The output should be all lines of the entries below in which the word "computer" occurs.

(Data records)
Start of Block

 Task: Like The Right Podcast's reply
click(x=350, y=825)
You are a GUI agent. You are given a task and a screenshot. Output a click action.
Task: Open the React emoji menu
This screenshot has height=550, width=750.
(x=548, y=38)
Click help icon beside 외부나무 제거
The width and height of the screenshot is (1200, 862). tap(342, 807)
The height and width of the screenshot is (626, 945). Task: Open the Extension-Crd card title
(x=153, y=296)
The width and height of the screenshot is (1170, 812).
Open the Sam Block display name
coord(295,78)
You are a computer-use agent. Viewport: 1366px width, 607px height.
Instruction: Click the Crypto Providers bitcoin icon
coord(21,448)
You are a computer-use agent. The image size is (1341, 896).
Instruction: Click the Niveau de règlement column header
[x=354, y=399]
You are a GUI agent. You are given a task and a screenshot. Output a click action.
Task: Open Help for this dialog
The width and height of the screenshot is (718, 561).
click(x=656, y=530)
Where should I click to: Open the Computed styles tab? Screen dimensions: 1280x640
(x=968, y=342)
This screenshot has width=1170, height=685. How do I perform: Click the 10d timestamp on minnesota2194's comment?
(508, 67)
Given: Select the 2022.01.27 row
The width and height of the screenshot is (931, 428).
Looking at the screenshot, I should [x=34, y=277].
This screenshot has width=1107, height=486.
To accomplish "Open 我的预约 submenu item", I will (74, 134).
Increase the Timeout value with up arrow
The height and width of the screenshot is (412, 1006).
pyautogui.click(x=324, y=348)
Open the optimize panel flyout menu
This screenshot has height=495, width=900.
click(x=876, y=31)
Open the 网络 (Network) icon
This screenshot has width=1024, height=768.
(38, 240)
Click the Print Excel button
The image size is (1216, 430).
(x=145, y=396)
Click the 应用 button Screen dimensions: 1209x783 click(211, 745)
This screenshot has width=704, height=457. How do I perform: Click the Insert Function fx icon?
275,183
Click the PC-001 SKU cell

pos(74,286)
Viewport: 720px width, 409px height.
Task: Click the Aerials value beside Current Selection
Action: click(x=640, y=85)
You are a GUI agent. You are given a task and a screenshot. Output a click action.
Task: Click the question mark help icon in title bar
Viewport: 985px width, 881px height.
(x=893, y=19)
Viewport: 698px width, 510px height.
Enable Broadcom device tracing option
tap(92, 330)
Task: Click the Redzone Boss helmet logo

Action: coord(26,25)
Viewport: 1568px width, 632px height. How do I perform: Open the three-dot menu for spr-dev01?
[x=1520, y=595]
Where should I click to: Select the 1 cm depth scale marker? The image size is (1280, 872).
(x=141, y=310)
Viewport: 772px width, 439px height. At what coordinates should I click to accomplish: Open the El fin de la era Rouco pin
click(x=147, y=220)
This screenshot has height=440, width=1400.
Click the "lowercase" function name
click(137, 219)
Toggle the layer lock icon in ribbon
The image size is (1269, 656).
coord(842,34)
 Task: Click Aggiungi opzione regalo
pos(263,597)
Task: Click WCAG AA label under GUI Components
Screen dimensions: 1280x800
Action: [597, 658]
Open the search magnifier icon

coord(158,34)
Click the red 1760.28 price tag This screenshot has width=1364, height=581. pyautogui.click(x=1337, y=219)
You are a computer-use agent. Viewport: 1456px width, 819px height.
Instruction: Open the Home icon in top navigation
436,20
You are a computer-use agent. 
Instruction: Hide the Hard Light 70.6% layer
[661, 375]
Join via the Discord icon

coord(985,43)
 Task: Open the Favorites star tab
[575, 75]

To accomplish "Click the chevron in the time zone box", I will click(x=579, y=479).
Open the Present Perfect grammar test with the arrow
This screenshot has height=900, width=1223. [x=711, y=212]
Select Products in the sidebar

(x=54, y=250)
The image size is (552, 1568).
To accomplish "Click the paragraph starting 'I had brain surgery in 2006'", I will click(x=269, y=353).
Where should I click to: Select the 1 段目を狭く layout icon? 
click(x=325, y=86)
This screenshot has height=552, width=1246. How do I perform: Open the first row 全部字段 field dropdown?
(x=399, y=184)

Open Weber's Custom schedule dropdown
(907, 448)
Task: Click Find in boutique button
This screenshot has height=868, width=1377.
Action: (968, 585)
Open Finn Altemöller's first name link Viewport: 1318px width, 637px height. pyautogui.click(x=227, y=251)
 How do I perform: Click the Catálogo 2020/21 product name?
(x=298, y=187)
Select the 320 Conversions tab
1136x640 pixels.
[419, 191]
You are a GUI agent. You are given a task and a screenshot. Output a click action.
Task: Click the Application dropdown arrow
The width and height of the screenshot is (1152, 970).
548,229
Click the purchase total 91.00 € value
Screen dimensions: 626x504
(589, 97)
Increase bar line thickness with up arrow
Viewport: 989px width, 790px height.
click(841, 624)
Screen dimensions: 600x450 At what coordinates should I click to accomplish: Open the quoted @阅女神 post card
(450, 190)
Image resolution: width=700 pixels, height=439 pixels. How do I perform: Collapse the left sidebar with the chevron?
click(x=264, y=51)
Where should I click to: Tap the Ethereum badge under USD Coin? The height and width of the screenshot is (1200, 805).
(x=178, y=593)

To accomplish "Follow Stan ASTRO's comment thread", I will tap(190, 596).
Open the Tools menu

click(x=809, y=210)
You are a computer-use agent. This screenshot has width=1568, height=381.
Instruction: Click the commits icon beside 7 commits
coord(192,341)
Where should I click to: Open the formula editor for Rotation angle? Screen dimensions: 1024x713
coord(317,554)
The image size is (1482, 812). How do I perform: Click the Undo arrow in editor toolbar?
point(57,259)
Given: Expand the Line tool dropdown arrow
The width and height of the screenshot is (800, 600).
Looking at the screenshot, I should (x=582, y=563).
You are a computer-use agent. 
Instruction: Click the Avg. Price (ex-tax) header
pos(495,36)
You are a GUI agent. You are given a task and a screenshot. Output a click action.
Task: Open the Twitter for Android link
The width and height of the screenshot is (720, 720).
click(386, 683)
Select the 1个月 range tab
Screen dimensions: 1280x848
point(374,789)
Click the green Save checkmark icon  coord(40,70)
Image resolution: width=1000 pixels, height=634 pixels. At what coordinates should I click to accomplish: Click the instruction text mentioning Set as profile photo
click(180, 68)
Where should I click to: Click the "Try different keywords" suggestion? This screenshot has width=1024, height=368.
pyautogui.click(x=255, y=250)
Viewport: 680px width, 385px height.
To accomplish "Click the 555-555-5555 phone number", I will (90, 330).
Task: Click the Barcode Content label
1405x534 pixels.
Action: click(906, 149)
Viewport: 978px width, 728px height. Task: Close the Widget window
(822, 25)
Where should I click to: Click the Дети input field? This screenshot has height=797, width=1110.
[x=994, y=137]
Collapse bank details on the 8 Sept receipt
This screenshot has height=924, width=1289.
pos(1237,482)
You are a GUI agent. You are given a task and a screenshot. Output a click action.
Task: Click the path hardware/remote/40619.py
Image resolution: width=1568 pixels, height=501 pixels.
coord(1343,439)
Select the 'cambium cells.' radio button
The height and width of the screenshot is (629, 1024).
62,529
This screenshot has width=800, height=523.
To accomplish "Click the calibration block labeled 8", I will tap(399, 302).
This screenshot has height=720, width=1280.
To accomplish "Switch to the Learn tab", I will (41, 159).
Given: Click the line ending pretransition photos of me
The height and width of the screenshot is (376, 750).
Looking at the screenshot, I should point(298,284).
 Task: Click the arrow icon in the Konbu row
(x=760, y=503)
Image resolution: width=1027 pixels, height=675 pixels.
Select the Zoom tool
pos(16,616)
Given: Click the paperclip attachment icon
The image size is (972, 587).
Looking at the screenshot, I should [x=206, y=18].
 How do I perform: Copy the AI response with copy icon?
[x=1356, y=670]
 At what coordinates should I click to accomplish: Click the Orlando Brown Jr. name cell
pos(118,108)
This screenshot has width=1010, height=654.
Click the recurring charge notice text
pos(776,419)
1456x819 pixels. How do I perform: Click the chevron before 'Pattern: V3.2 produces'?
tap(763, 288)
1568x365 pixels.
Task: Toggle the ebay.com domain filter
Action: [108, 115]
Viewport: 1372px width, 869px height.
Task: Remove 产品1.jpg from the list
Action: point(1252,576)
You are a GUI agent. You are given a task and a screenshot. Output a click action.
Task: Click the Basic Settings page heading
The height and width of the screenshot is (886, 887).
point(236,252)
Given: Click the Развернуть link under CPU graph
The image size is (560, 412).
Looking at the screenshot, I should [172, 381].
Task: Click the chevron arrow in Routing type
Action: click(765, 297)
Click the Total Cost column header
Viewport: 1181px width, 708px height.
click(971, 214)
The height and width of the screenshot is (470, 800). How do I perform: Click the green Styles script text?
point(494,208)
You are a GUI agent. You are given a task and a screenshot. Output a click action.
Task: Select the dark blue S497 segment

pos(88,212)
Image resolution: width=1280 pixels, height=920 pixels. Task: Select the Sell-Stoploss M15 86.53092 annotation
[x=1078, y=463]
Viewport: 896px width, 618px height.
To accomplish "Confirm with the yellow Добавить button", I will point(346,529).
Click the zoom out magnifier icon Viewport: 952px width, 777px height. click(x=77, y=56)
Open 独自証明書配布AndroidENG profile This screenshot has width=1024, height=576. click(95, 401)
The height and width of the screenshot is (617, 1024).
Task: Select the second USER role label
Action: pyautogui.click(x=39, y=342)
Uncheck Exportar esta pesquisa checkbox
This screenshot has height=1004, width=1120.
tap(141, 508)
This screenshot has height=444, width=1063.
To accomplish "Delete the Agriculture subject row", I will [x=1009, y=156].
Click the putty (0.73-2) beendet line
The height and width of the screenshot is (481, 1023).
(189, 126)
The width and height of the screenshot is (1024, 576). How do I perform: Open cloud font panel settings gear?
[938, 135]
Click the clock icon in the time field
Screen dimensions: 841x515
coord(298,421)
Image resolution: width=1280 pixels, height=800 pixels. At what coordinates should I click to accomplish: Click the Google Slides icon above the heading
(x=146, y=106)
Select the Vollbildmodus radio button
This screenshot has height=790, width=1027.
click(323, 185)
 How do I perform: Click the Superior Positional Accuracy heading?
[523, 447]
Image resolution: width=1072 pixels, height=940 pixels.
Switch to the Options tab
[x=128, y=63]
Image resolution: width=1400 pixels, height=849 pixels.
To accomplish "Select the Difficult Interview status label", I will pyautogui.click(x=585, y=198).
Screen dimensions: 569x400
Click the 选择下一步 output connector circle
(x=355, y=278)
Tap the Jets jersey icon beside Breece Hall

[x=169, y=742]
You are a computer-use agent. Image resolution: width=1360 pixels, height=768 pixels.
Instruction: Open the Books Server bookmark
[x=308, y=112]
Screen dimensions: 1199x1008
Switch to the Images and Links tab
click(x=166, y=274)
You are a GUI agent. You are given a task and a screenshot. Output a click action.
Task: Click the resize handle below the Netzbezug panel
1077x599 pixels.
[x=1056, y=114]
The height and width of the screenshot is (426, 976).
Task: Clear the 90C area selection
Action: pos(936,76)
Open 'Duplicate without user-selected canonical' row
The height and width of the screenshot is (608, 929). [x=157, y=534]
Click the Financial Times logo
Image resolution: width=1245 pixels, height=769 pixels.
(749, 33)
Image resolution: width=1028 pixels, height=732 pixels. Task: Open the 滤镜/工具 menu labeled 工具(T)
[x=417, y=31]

End of Block

[Response for this exercise]
You are a computer-use agent. Viewport: 1366px width, 607px height.
You are a computer-use agent. The image size is (1341, 896).
You are a computer-use agent. Viewport: 1456px width, 819px height.
You are a computer-use agent. 
You are a computer-use agent. This screenshot has width=1568, height=381.
You are a computer-use agent. 
You are a computer-use agent. Image resolution: width=1360 pixels, height=768 pixels.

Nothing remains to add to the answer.